For $25K you could buy a minivan and launch it at 7 times the speed of sound


----------



## rooivalk (Apr 15, 2014)

$25k is really cheap for a very fast, (GPS) guided, and long range projectile. Not sure if you can effectively counter it either.

Even 8km range, Mach 1.3 Hellfire missile costs you $68k a piece.


----------



## rtwjunkie (Apr 15, 2014)

Relayer said:


> It fires guided munitions, not just a hunk of metal.

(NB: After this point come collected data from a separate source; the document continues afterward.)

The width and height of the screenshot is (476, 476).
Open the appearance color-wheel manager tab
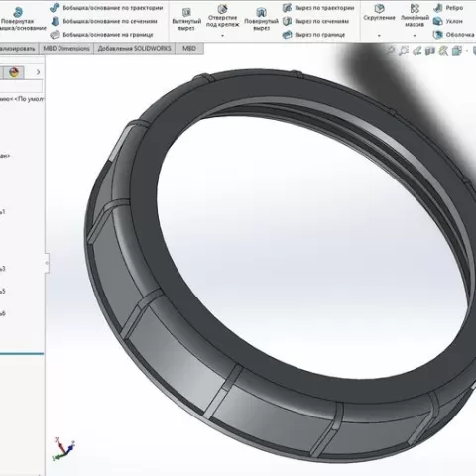click(x=14, y=72)
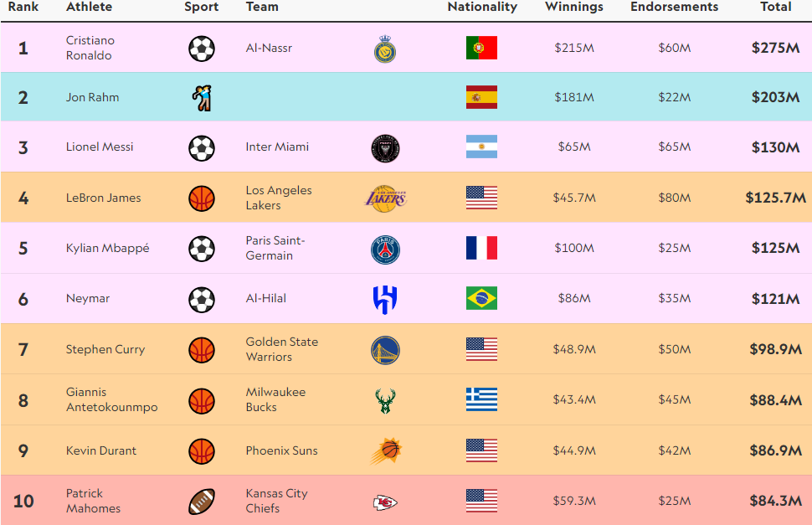Click the Paris Saint-Germain badge
Screen dimensions: 812x525
tap(385, 250)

This gun is supposed to be able to put a round thru a bedroom window at +100 miles.


 
Missilies are guided, and self-propelled.  This is a projectile.  It may be guided, like a Copperhead artillery round, but it is still a hunk of metal that is projected from a rail gun.


----------



## Relayer (Apr 15, 2014)

rtwjunkie said:


> Missilies are guided, and self-propelled.  This is a projectile.  It may be guided, like a Copperhead artillery round, but it is still a hunk of metal that is projected from a rail gun.



People were talking about the cost and only figuring in the cost of a hunk of tungsten alloy. I was merely pointing out that there is more to the cost than that. I never meant it was self propelled.


----------



## Hilux SSRG (Apr 15, 2014)

I think this is awesome and would like one day for it to be mounted underneath or at the nose of a modern day A10 Warthog [RIP... too soon].  I don't know if that is even possible 10-20 years from now?

It's being placed for trials on THIS sweet looking ship.


----------



## lilhasselhoffer (Apr 15, 2014)

Relayer said:


> It fires guided munitions, not just a hunk of metal. This gun is supposed to be able to put a round thru a bedroom window at +100 miles.



No.  You seem to not understand the physics, so allow me to be blunt.  An object traveling at mach 7 is not guided.  The only form of guidance that these projectiles have is slight variations in the magnetic field intensity within the launcher.

Don't believe me.  Let's do the math.  Mach 1 in air is approximately 763 miles per hour.  Mach 7 is 7*763=5341 miles per hour.  The flight time is therefore 100/5341=0.0187 hours = 67.4 seconds.  That means that a target at the maximum range of this weapon will effectively have one minute before it is obliterated.  Now, how could you steer such a projectile?  I'm sure you're going to say aerodynamics, but let's quash that right now.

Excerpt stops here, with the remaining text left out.